*What to do*
Every line of the records below from the line with "Click Wednesday's tallest" up to and including the line with "Viewport: 1280px width, 664px height." must be reproduced exactly, and no line outside that range.

*The records*
----------------------------------------

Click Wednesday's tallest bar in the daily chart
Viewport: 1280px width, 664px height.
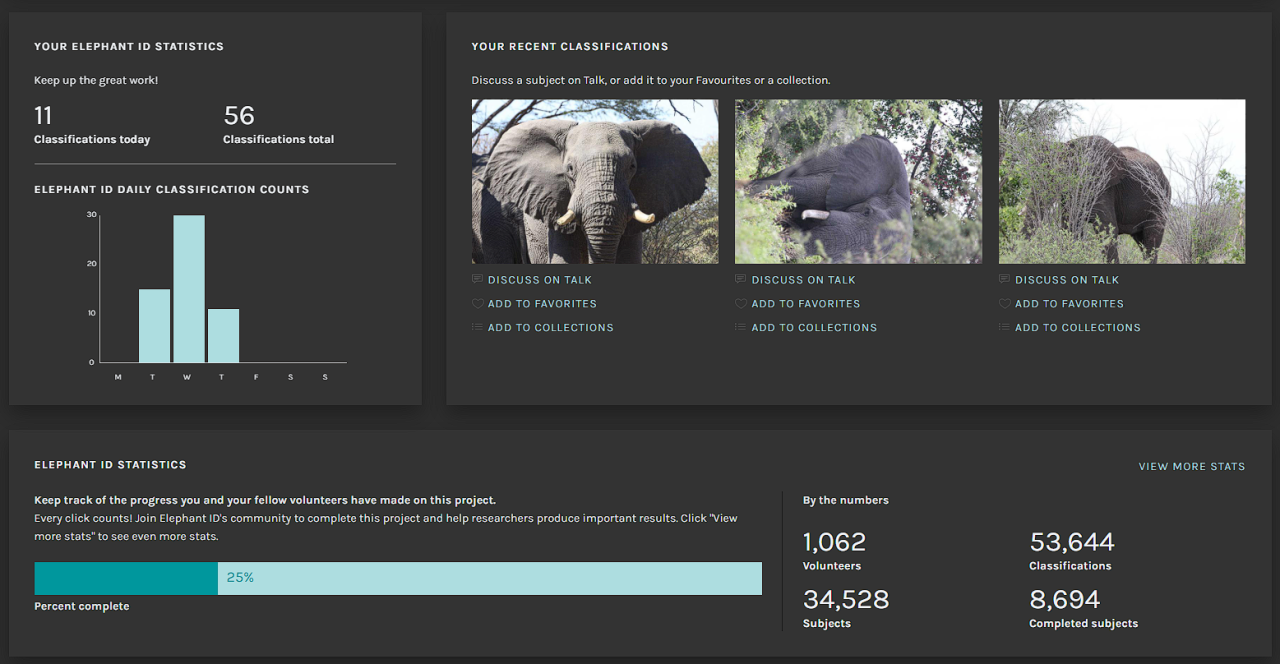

----------------------------------------

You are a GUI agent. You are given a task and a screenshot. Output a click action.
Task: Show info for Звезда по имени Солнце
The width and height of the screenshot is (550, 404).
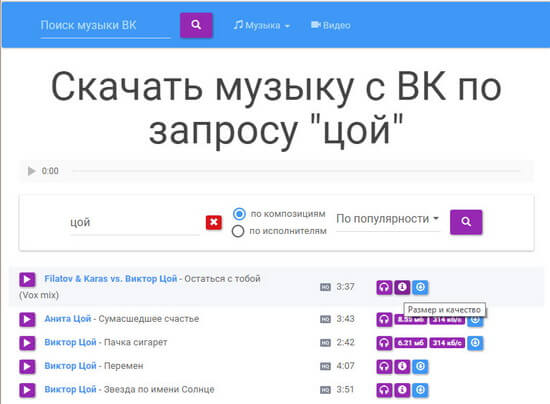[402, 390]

----------------------------------------

*Result of this task*
Click Wednesday's tallest bar in the daily chart
Viewport: 1280px width, 664px height.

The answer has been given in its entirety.